--- Source records ---
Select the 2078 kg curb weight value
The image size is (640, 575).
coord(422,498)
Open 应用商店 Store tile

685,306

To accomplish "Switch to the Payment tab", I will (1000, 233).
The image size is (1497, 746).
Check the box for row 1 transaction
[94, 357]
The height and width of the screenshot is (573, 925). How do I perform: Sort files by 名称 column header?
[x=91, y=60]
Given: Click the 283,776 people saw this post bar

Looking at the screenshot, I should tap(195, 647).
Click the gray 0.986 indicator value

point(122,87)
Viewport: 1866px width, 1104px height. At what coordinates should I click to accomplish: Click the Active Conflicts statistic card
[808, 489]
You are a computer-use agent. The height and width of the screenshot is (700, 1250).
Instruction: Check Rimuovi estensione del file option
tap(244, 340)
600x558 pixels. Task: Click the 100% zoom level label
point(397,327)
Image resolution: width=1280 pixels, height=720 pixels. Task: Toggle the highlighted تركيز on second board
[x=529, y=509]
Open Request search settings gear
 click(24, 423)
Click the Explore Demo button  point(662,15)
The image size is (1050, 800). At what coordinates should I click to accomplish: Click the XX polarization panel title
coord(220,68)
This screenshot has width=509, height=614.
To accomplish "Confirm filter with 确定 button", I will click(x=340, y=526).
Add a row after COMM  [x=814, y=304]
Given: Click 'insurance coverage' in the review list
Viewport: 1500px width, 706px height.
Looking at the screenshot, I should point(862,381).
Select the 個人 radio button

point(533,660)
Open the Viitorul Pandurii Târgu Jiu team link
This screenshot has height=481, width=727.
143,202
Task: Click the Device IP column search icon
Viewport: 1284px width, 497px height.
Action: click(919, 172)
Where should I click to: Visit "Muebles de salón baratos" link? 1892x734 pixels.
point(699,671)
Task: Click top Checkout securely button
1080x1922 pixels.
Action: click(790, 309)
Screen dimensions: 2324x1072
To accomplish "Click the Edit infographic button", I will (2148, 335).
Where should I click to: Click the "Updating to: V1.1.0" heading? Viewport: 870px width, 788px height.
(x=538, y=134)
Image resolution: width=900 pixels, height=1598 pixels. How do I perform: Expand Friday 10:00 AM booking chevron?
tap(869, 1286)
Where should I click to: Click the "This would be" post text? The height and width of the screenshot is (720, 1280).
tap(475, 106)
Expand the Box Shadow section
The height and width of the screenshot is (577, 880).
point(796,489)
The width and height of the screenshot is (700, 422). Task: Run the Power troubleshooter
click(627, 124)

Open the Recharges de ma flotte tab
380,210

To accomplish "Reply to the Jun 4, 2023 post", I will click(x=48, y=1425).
---
▶ Exercise aim: Exactly how many lines in the records contain the string "will"? Give that number alone.

▶ Output below: 4